The ruling by the three-judge appeals panel may not come for months and is unlikely to be the final word. The loser may seek a rehearing or appeal to the full appeals court and eventually petition the U.S. Supreme Court, said Anne Weismann, chief lawyer for Citizens for Responsibility and Ethics, a Washington advocacy group that supports Bloomberg’s lawsuit.
In her Aug. 24 ruling, U.S. District Judge Loretta Preska in New York said loan records are covered by FOIA and rejected the Fed’s claim that their disclosure might harm banks and shareholders. An exception to the statute that protects trade secrets and privileged or confidential financial data didn’t apply because there’s no proof banks would suffer, she said.
The central bank “speculates on how a borrower might enter a downward spiral of financial instability if its participation in the Federal Reserve lending programs were to be disclosed,” Preska, the chief judge of the Manhattan federal court, said in her 47-page ruling. “Conjecture, without evidence of imminent harm, simply fails to meet the board’s burden” of proof.
By the time the documents are released, the information may be useless, or not. Regardless, the battle is worth fighting just over the principles of the matter.
Fed Faces Subpoena Over AIG bailout
On Tuesday I commented on House Plans To Subpoena Geithner Over AIG Decisions
AP
Rep. Edolphus Towns, D-N.Y., said Tuesday he will subpoena the New York Fed for documents related to the bailout of failed insurer American International Group Inc.

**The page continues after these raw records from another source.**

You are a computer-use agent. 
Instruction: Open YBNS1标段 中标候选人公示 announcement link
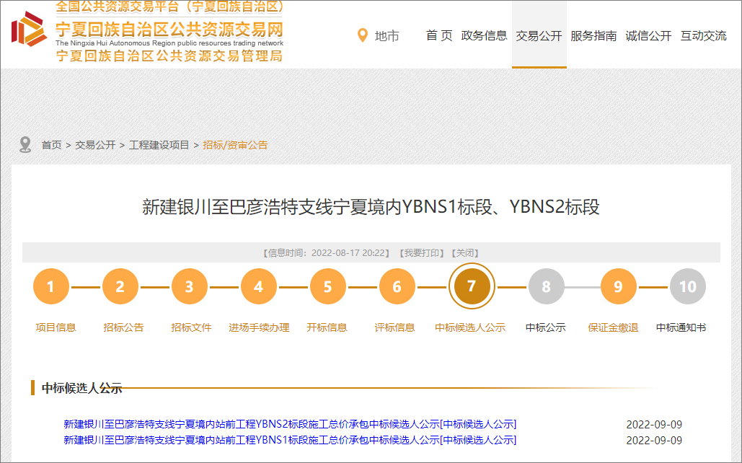click(x=290, y=440)
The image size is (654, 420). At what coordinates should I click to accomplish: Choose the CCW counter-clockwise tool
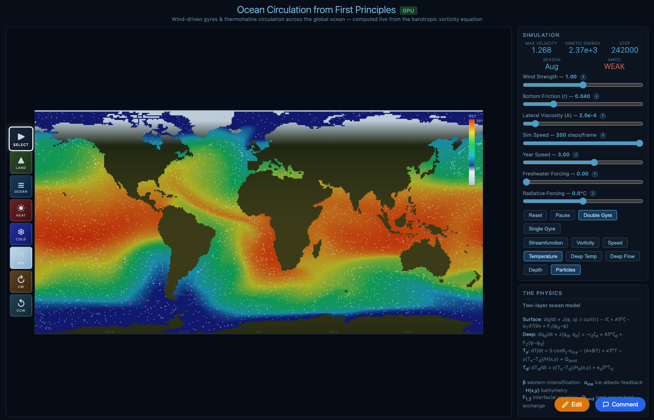(x=21, y=306)
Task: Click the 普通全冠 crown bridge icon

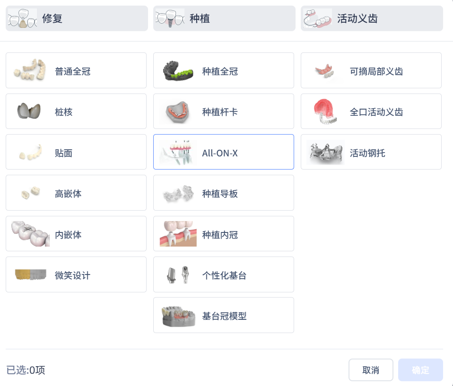Action: tap(30, 70)
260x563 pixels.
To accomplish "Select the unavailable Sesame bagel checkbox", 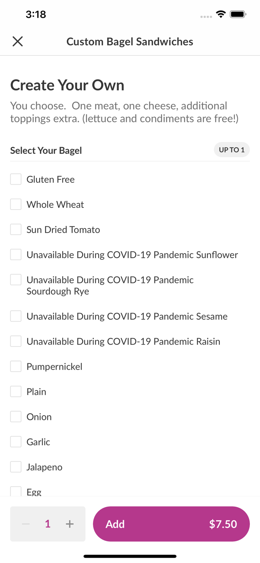I will pyautogui.click(x=16, y=316).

Towns chairs the House Oversight and Government Reform Committee. The committee is investigating deals that diverted billions of AIG bailout dollars to banks including Goldman Sachs Group Inc.
The committee has been investigating e-mails from New York Fed lawyers telling AIG not to disclose details about the deal. The e-mails were released last week by California Rep. Darrell Issa., the committee's top Republican.

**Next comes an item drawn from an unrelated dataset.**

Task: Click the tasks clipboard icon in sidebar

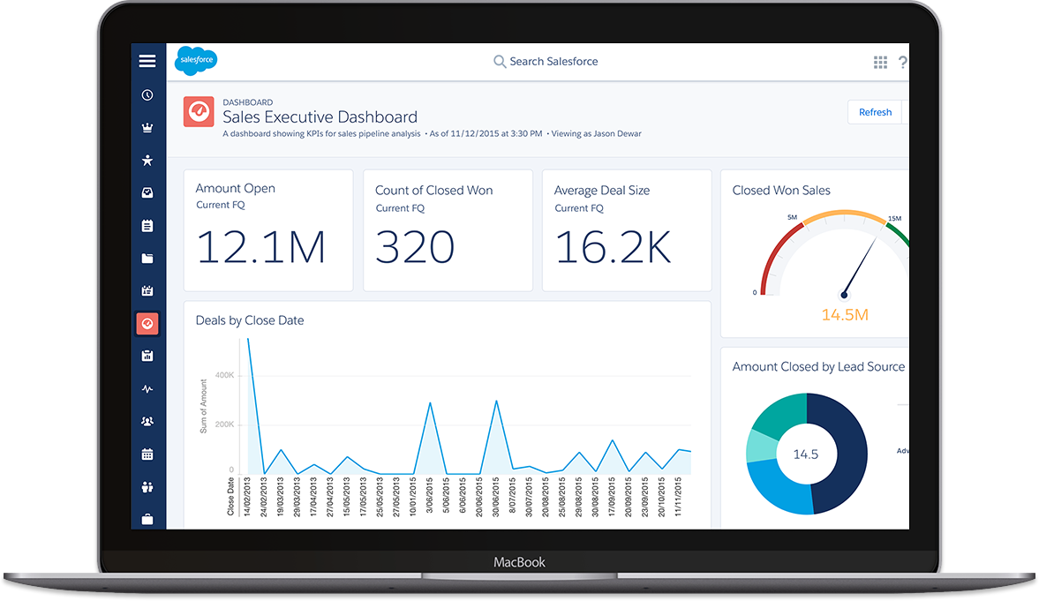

Issa asked Towns to subpoena the New York Fed after the Fed blocked a separate request for documents.Audit The Fed
Of course we cannot forget Ron Paul's Audit The Fed measure that has passed the house. These measures show just how angry everyone is over the Fed.
The Fed has increased that anger and resentment by pointing the finger at everyone else. For details, please see Ben Bernanke Looks In Mirror, Sees Barney Frank.
Three Front Attack
- Appeals Court To Hear Bloomberg's Freedom of Information Suit
- Fed Faces Subpoena Over AIG bailout
- Audit The Fed
What's On The Fed's Balance Sheet?
The Fed's balance sheet (better thought of as a diaper or a garbage dump), is not only smelly, it is bulging bigger by the day.
We have a right to know what the Fed is doing, what the assets it is holding are worth, and what arrangements it might have illegally made with AIG or others.
Yesterday the Washington Post reported Federal Reserve earned $45 billion in 2009.
I have a few questions.
Really?!
- Does that count the $185 billion the NY Fed crammed down taxpayers throats over AIG?
- Does that count the real cost of any of its other inane off-balance-sheet recommendations approved by Congress at taxpayer expense?
- Does that include a marked-to-market accounting of Mortgage Backed Securities on its balance sheet?
- Does that include a marked-to-market accounting of anything other than specific items the Fed wanted marked-to-market?
The Fed conveniently ignores all of its recommendations that cost taxpayers hundreds of billions of dollars, some done illegally, and then has the self-serving, selective-myopia gall to talk about "gains".
Bloomberg argues that the public has the right to know basic information about the “unprecedented and highly controversial use” of public money. Anyone thinking clearly has to agree.